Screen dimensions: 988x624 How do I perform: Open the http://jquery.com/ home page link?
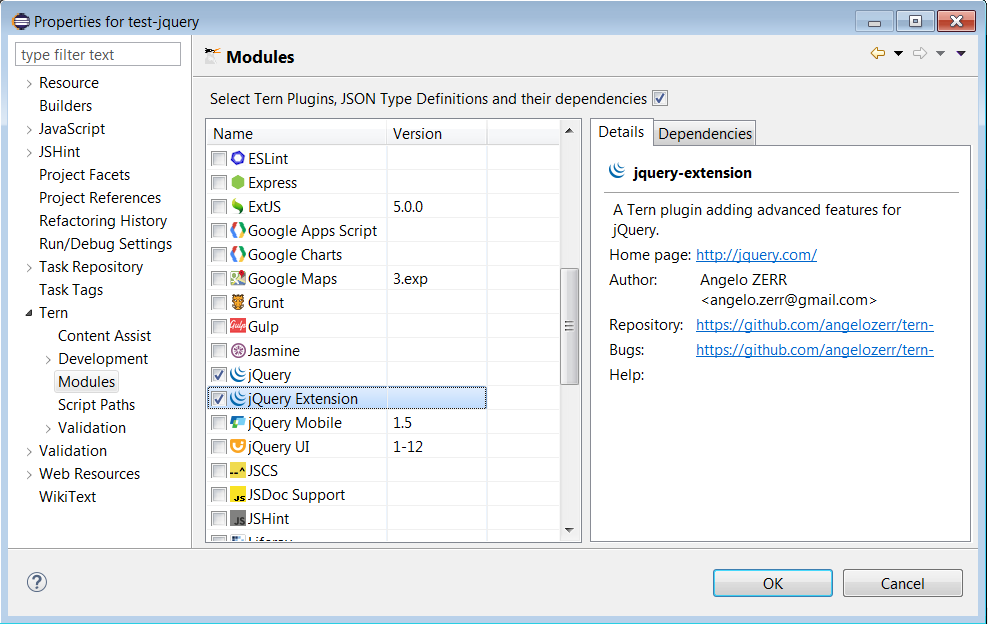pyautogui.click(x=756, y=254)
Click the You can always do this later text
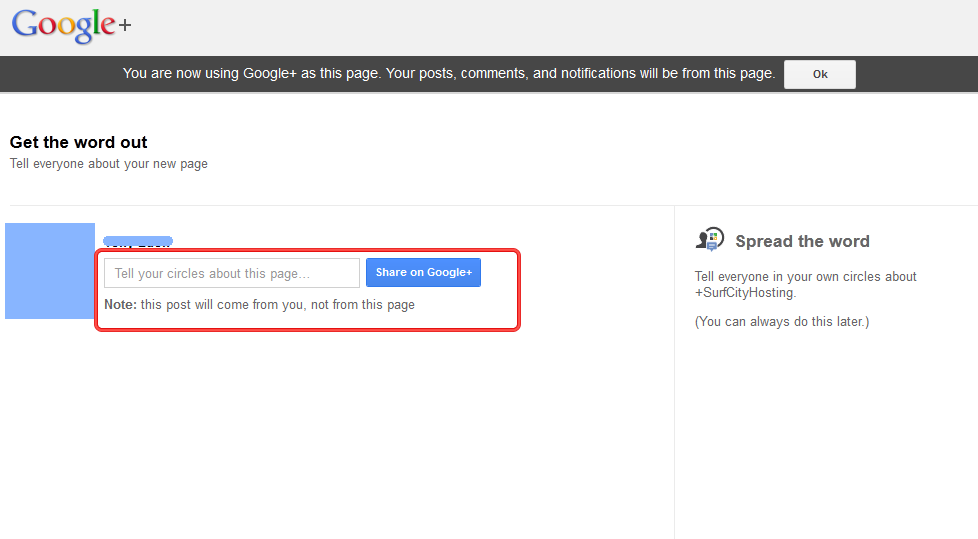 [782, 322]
---
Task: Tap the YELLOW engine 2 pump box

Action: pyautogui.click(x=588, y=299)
--
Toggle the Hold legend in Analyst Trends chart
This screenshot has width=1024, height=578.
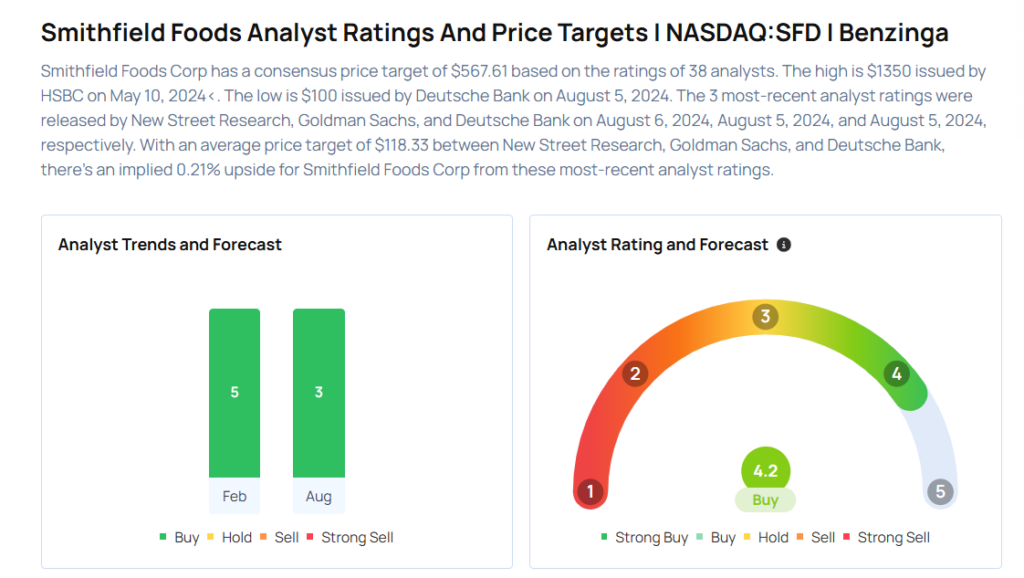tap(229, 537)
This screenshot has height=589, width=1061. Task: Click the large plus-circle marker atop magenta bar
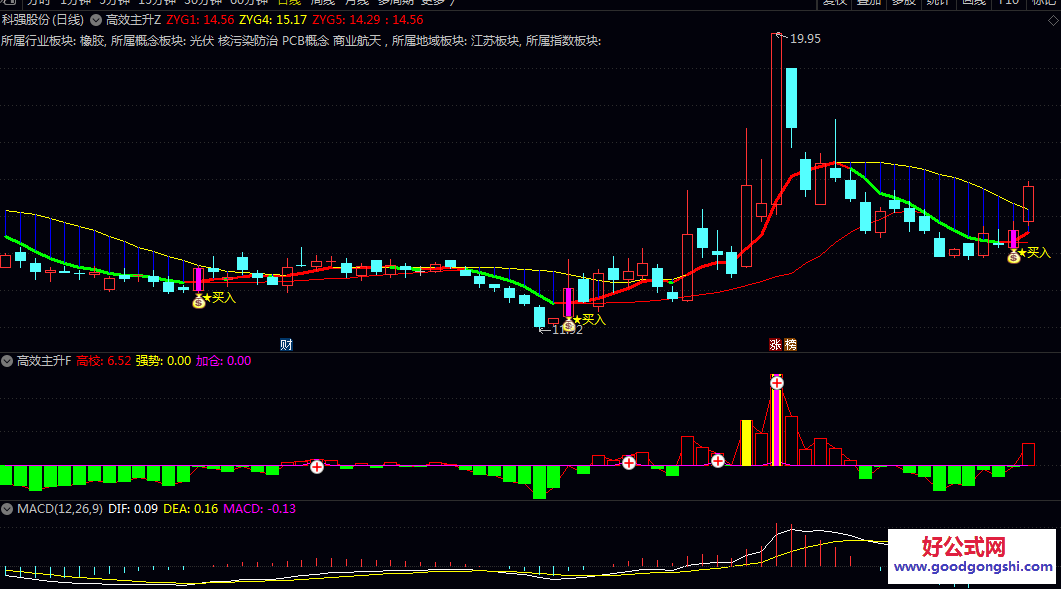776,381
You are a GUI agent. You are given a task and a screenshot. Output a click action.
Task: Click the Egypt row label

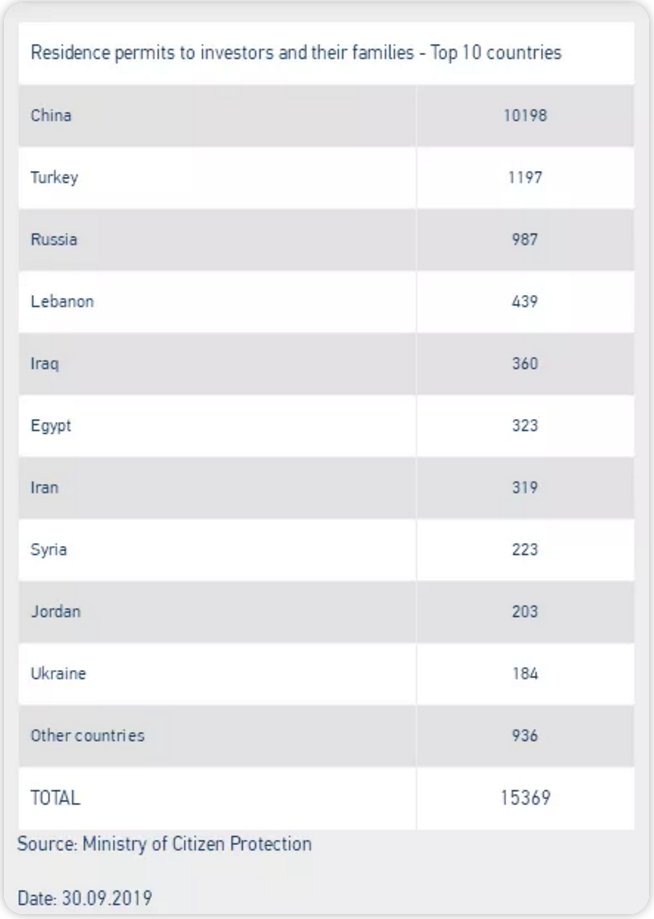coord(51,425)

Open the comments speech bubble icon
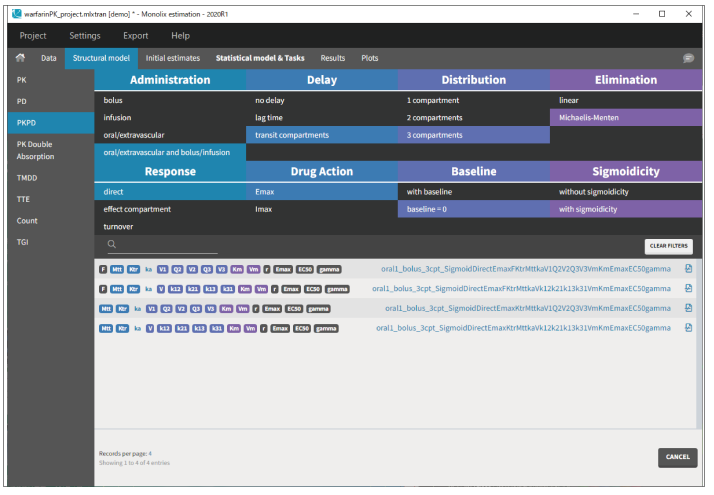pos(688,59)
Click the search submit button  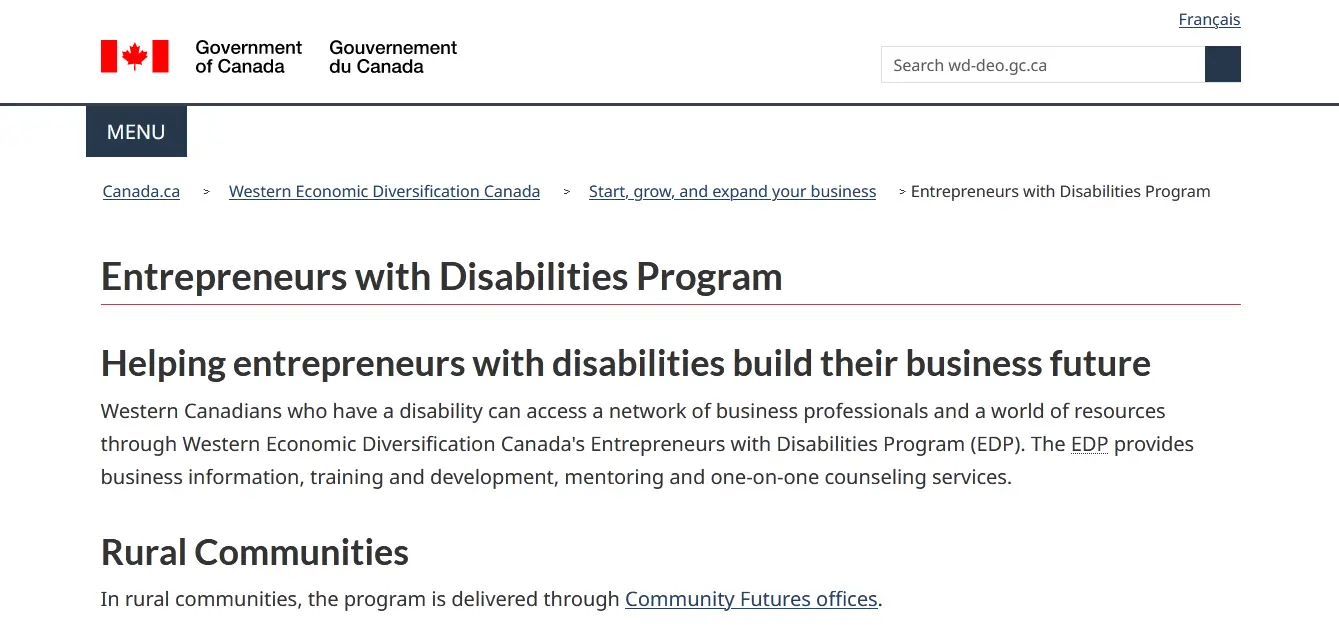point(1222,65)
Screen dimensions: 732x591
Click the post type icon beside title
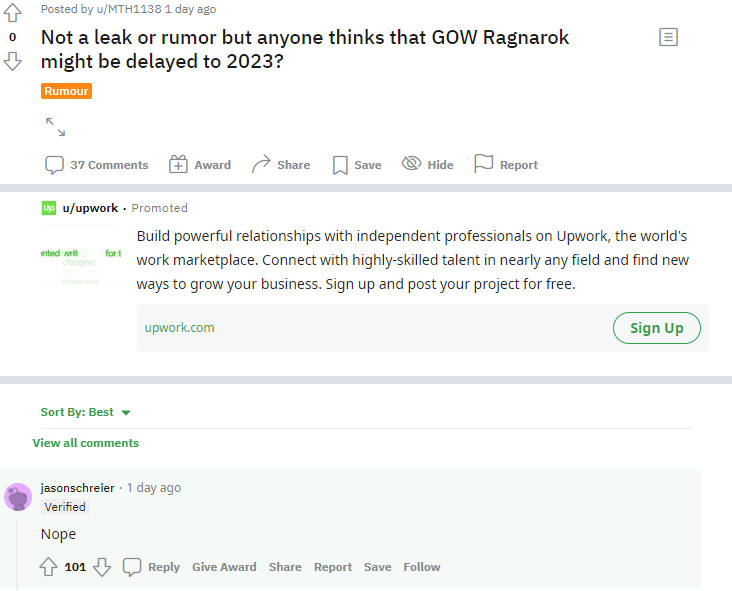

▶ Work to do
Print the lines from the one containing "Screen dimensions: 732x591" through the one containing "Click the post type icon beside title", inclusive, reproducing them verbatim.

▶ Final result
Screen dimensions: 732x591
Click the post type icon beside title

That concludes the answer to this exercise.